[Your goal] Copy word for word the lines of the records below, beginning at the one with "Where should I" and finishing at the one with "Given: Click message", ends included, but none of the pictures.

[Extracted material]
--- --- ---

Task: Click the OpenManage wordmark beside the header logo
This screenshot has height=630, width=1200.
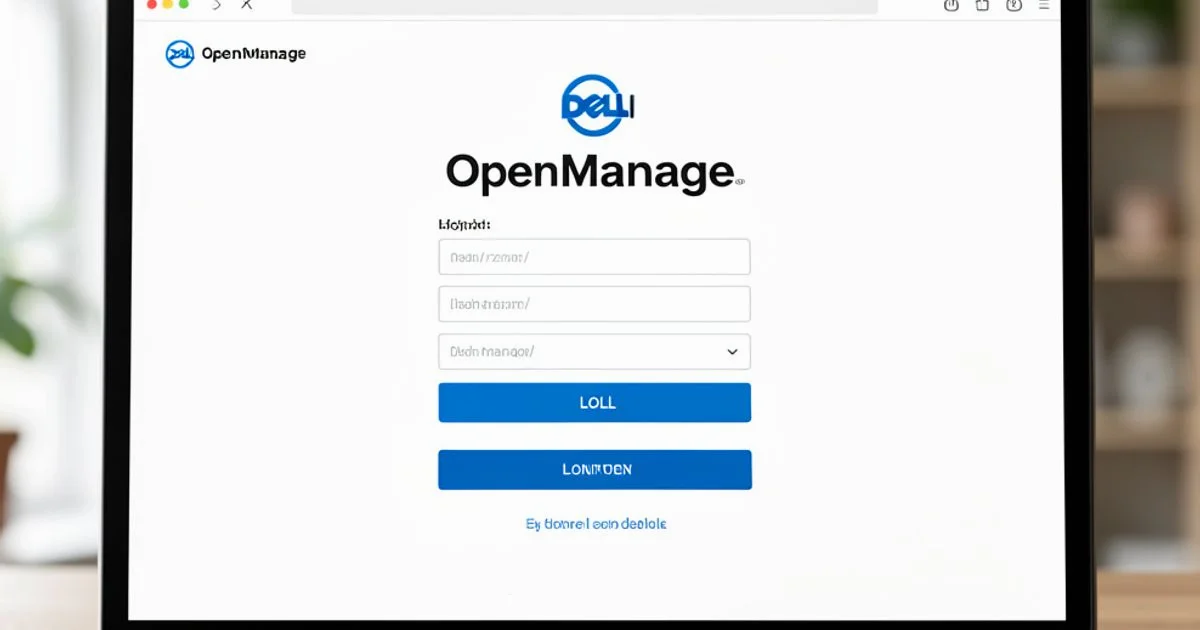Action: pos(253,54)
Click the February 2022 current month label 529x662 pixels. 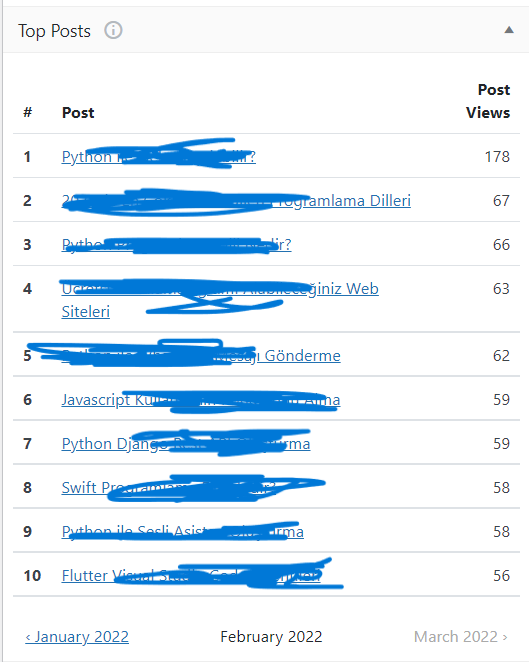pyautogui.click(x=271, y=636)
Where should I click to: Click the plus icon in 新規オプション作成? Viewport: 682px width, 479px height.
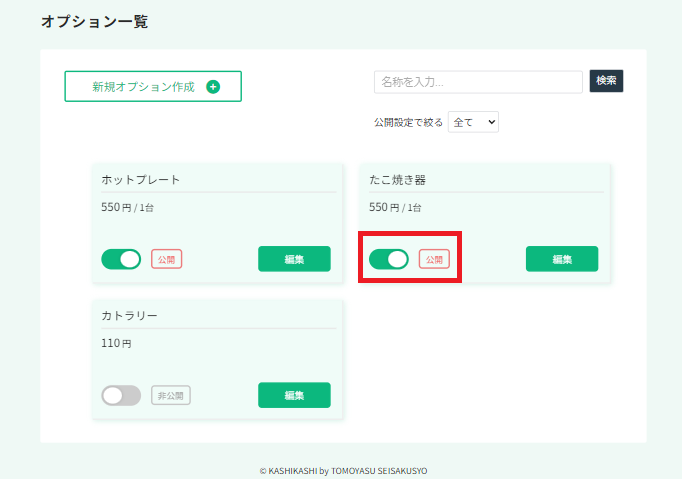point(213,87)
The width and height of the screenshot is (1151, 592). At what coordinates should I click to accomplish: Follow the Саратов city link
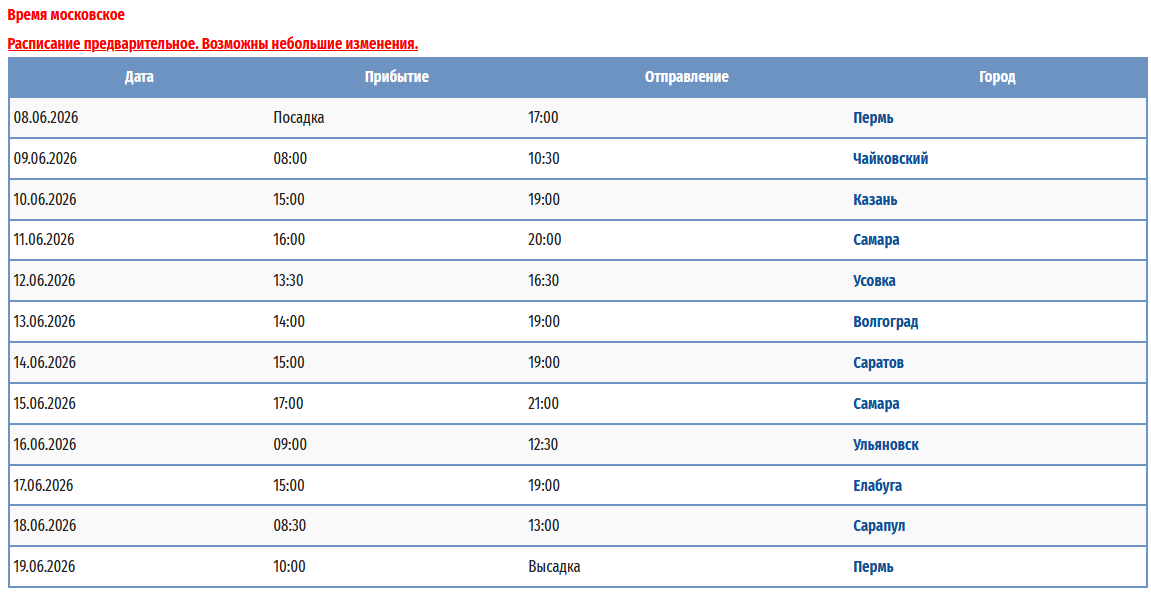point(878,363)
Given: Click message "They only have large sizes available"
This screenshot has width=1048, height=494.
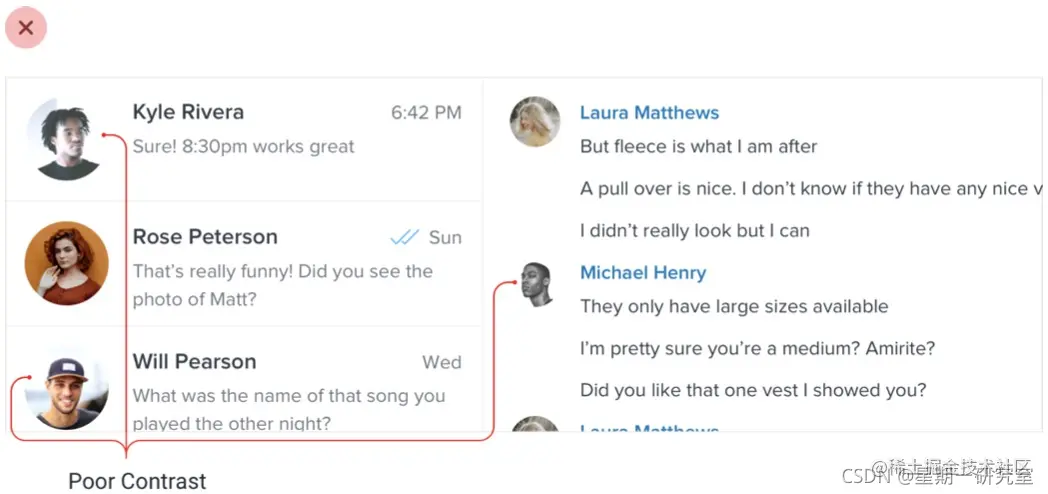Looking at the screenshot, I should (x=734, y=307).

--- --- ---

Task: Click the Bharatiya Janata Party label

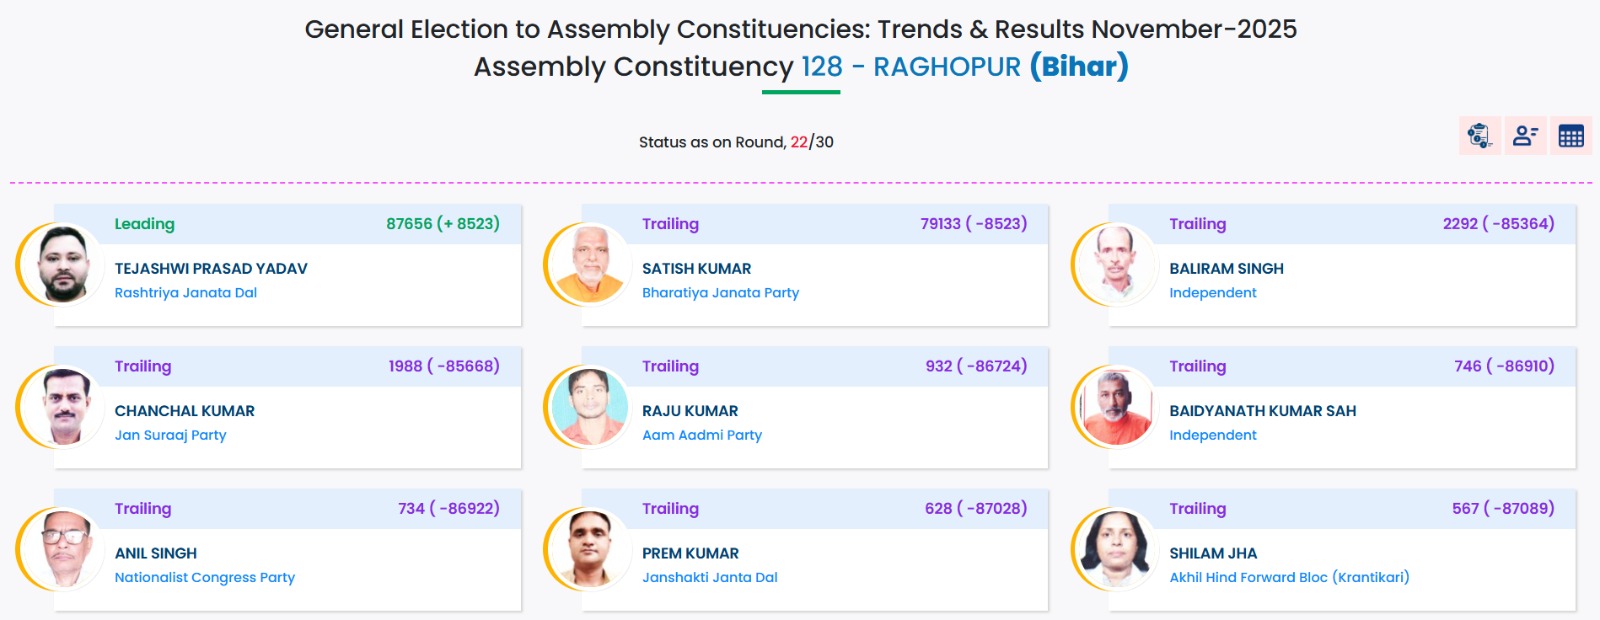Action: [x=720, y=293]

--- --- ---

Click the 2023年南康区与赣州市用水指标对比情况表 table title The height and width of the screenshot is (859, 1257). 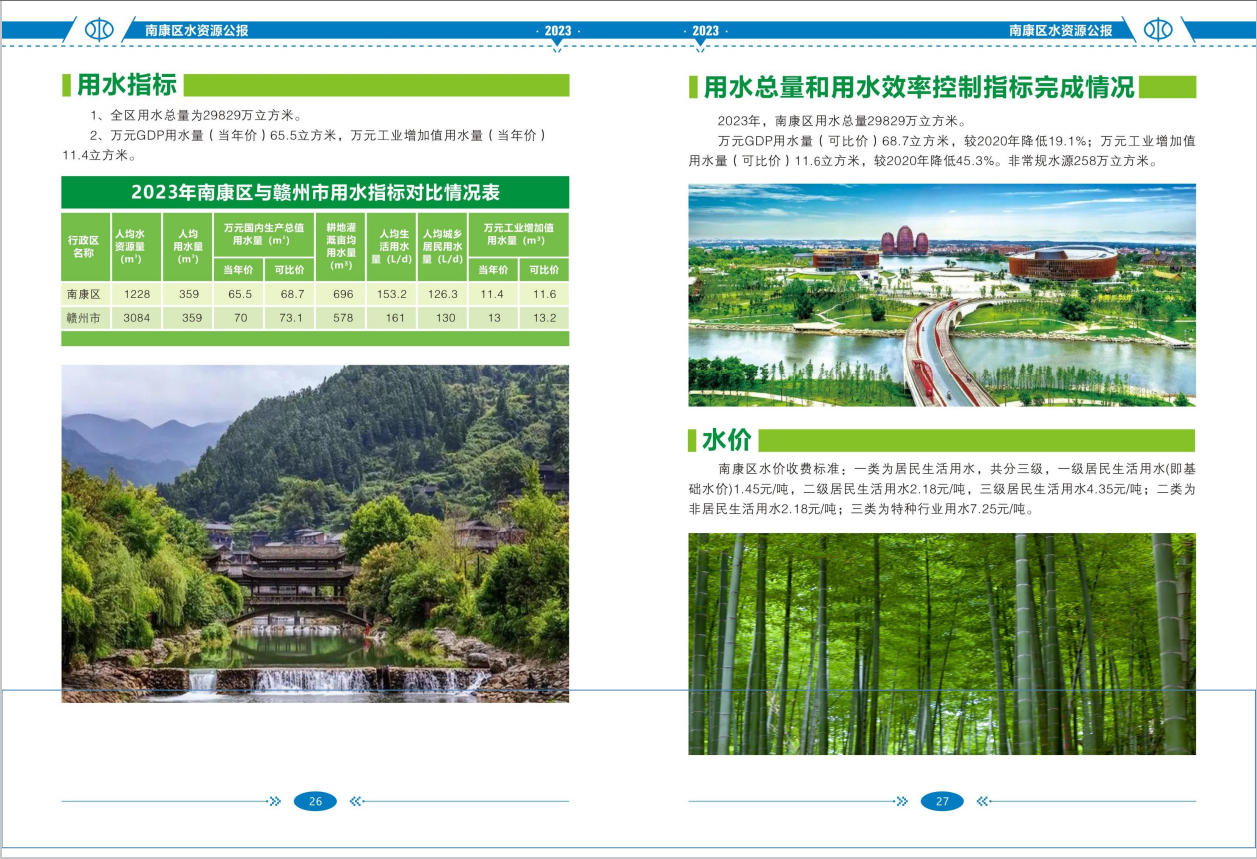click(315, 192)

--- --- ---

[Output of the exercise]
Where should I click to: Click the plus icon in 新規オプション作成? Viewport: 682px width, 479px height.
point(213,87)
The width and height of the screenshot is (1151, 592). At what coordinates should I click to accomplish: Follow the Саратов city link
point(878,363)
Given: Click message "They only have large sizes available"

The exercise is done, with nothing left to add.